Страх и унижения, несправедливость и подлость, спрессованные народным терпением, за годы превращаются в смесь, куда более страшную, чем порох в мушкетах усмиряющих бунты солдат. И первая же искра эту смесь может взорвать.
Цебешу нетрудно было высечь искру. Восстают не потому, что жалко отдать лишний кусок угнетателю. Жизнь куда дороже любого жирного куска. Восставшие почти всегда идут на верную смерть и прекрасно знают об этом. Даже самое последнее человек отдаст скрепя сердце, если это последнее должно отдать по закону, по обычаю, по справедливости. Но позор унижения, нарушение исконных прав, вопиющая несправедливость... Когда стыдно смотреть соседу в глаза, потому что не выдержал, сдался, уступил наглости и грубой силе, бессовестному произволу присвоивших власть подлецов. И тогда достаточно пары брошенных слов. Простых и хлестких, называющих вещи своими именами.
И коса превращается в страшную пику. И не умеющие сражаться мирные люди грудью идут на мушкеты и шпаги. И дорвавшись до глотки обидчика, режут и рвут без пощады.
— Хватит!
— Свободы!
— Убивай вурдалаков!
Сотни крестьян, сжимая в руках топоры и косы, цепы и вилы, ворвались в Маутендорф, сметая на своем пути всех, кто смел им сопротивляться. Слишком долго спорили о старшинстве оставшиеся без своего командира солдаты полиции Христа. Слишком мало было времени у городских буржуа, чтобы собрать отряд самообороны, не готов к бою и слишком мал был регулярный гарнизон Маутендорфа. Их убивали на узеньких улицах, не дав в полную силу использовать ни мушкеты, ни шпаги, давя яростным напором и превосходящим числом.

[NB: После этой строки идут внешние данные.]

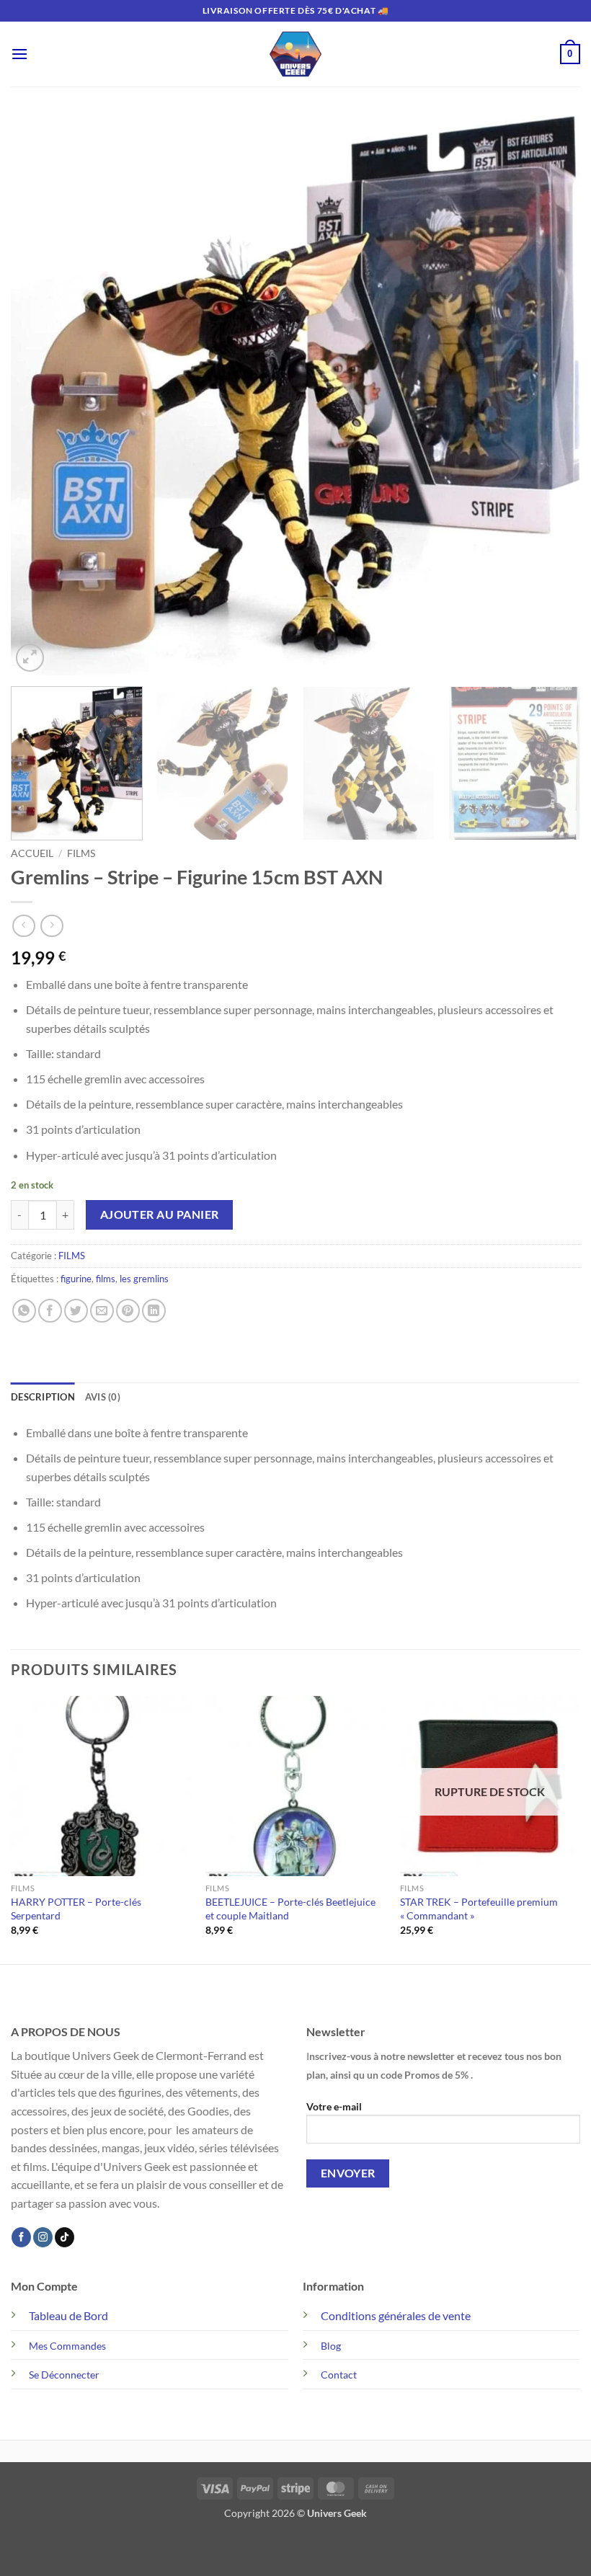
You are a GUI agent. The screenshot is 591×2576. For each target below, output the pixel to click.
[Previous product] (51, 926)
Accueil (32, 853)
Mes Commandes (67, 2346)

Головы коменданта, помещиков, солдат — на базарной площади на кольях. Поднятый на пики судья. Зарубленный косами, со всей своей семьей, управляющий. Процентщик, сожженный в собственном доме…
Горожане, закрыв ставни и заперевшись на все замки, дрожали в своих домах, а победители уже громили торговые склады и винные лавки. Свобода? Завтра, протрезвев от выпитого вина, они посмотрят вокруг. И чернобородый и широкоплечий, с уверенным взглядом и свежим шрамом во все лицо деревенский староста захочет спросить, сняв шляпу и степенно поклонившись, не сводя с благородного профиля восторженный взор: «Что нам теперь делать, Учитель?»
Вот только ни он, ни другие не смогут найти старика, вовремя бросившего в толпу пару простых, хлестких слов. Старый Ходок раскаленными клещами вырвал у попавшего в плен Карела то, что хотел узнать о трех беглецах. И ушел, прихватив с собой трофейных лошадей, мушкеты, пистоли и три десятка самых боеспособных крестьян.
Завтра, узнав о судьбе Маутендорфа, полковник Дальт по приказу архиепископа направит в город два эскадрона аркебузиров, а наместник герцога в Каринтии завернет с марша пятьсот солдат неаполитанской пехоты. И край будет выжжен дотла — так в походе, когда нет других средств, прижигают рану, чтобы не загноилась.
Дым от подожженных домов черными клубами поднимался к небу, закрывая закатное солнце. Вечер. Двадцать первое октября 1618 года.
Солнце уже касалось западных пиков, когда они увидела впереди крупный обоз. Телеги, влекомые ломовыми лошадьми, неторопливо взбирались на крутой подъем.
— Там, за перевалом, уже Каринтия. А потом Аджио, Венеция… — Ходжа мечтательно зажмурился.